Richard Land, president of the SBC’s Ethics & Religious Liberty Commission, noted, “…where Disney is being impacted is precisely in the area where a boycott by evangelical Christians — the former family oriented base of Disney’s empire — would make the most impact, namely soft revenue in consumer products, the theme parks, movies and ABC.”
Land added, “Southern Baptists and other Christians who have joined the boycott by denying their discretionary entertainment income to the Disney empire should be encouraged.”
Bill Merrell, vice president for convention relations with the SBC Executive Committee, said he believes “the losses are just beginning to be seen” at Disney.
Merrell recounted, “A Barron’s magazine article recently described how Disney set aside $2.5 billion in an undisclosed reserve when it purchased the ABC network, and Barron’s stated that the set-aside would have the effect of making Disney’s earnings appear higher than they actually were — but only for a while.

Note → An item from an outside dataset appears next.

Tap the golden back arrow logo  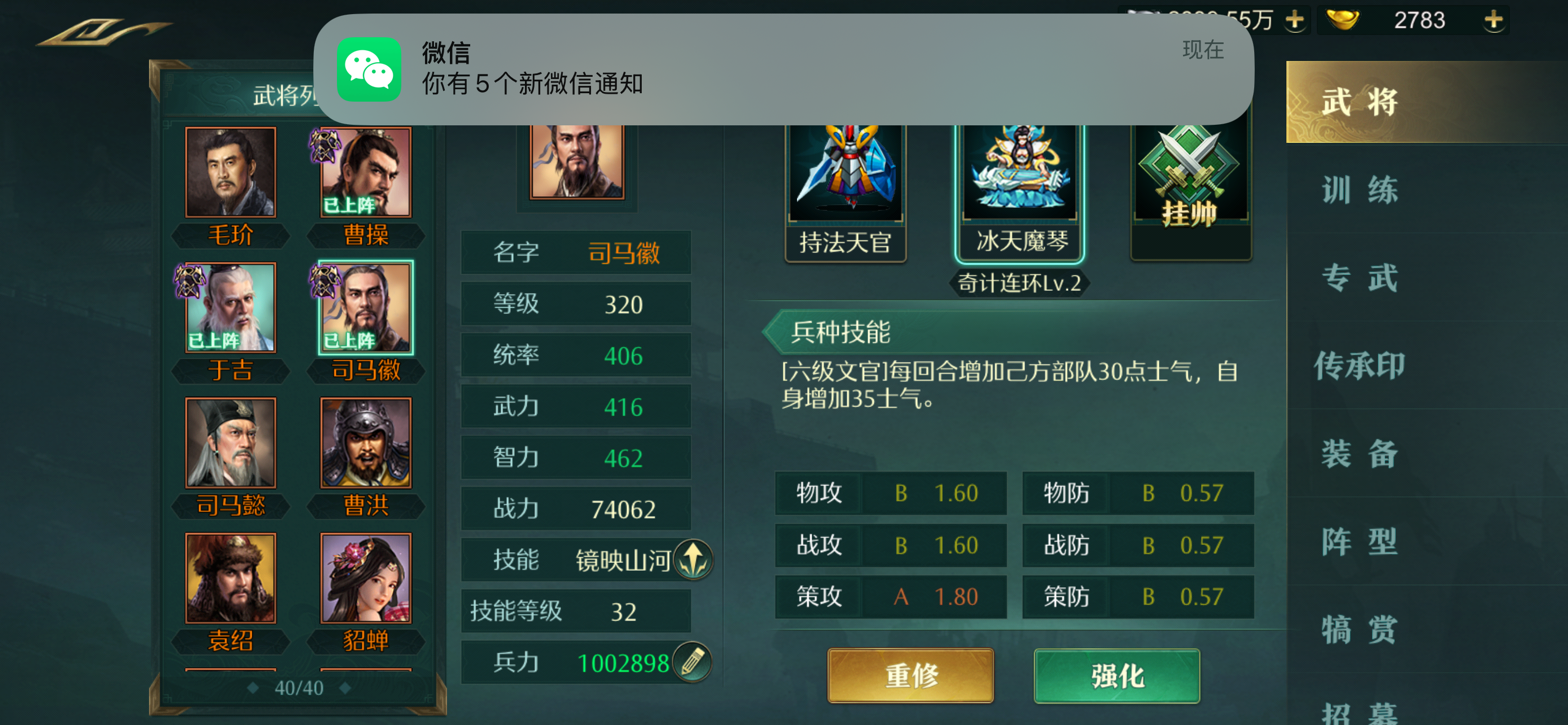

With that fund spent down, the real financial picture of Disney will be available to investors and the American public.”
Among the recent Wall Street shifts concerning Disney: a NationsBanc recommendation of “hold,” instead of the previous “buy,” and a long-term rating of “neutral” instead of the previous “buy” by Brown Brothers Harriman analyst Marry Ann Winter, according to a report in Reuters. Analyst Richard Simon of Goldman Sachs & Co., lowered his 1998 Disney profit forecast to $3 per share from $3.10 but has kept Disney stock on his “Recommended List,” Bloomberg reported.
“Disney can’t afford to have more than one division underperforming at the same time,” Bloomberg quoted analyst Barry Hyman of Ehrenkrantz King Nussbaum as saying. “ABC continues to have problems and film just adds to the woes of the company for the short term,” Hyman said.

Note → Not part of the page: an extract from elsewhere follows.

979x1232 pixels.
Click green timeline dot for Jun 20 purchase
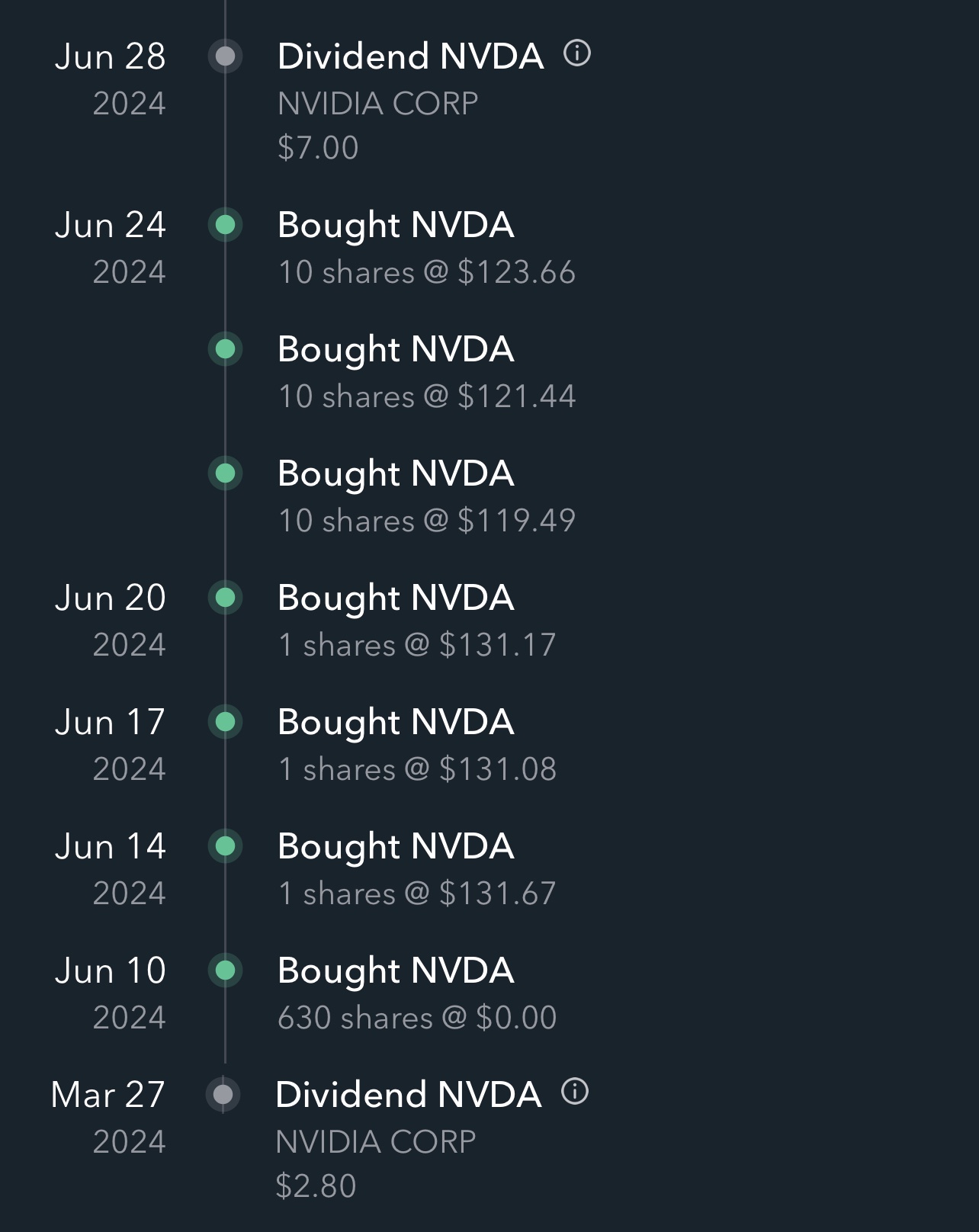(225, 597)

Another analyst, however, Marvin Roffman of Roffman Miller Associates, who remains a Disney proponent, told Bloomberg: “We don’t think the fundamentals for wanting to own the stock has changed. These are just blips.”
Said Merrell, “Millions of Americans whose values are informed by biblical faith have lost confidence in Disney and have determined not to do business with them. That cannot help but affect the bottom line.
“Instead of concerns over the moral drift at Disney being treated as worthy of serious reflection, they have been dismissed and ridiculed by Disney management,” Merrell lamented. “In a world of costs and benefits, of profits and losses, Disney is receiving what it has earned.
“People are catching on to Disney’s game,” Merrell continued. “While it holds itself out as a producer and distributor of family friendly entertainment, in 1997, 65 percent of the movies produced by Disney-controlled film companies were R-rated. If Disney were in fact as family oriented as its carefully crafted reputation implies, it would not be losing the natural constituents it had won in the family centered audience.
“We hope the principals and stockholders of Disney will re-evaluate whether they want its reputation as a trustworthy wholesome family entertainer to be permanently impaired among American families,” Merrell said. “It is still our hope that Disney will begin to practice real truth in advertising, and return to its position as a trusted family entertainer.”
“If we weren’t hurting Disney,” Land noted, “Mr. Eisner wouldn’t still be attacking us as he did when he compared us to Nazis on the ‘Today’ show. This should encourage us to stay the course and keep doing the right thing. At the very least, this decline in Disney’s profitability will limit their ability to produce as much of the highly offensive material as they have been producing.”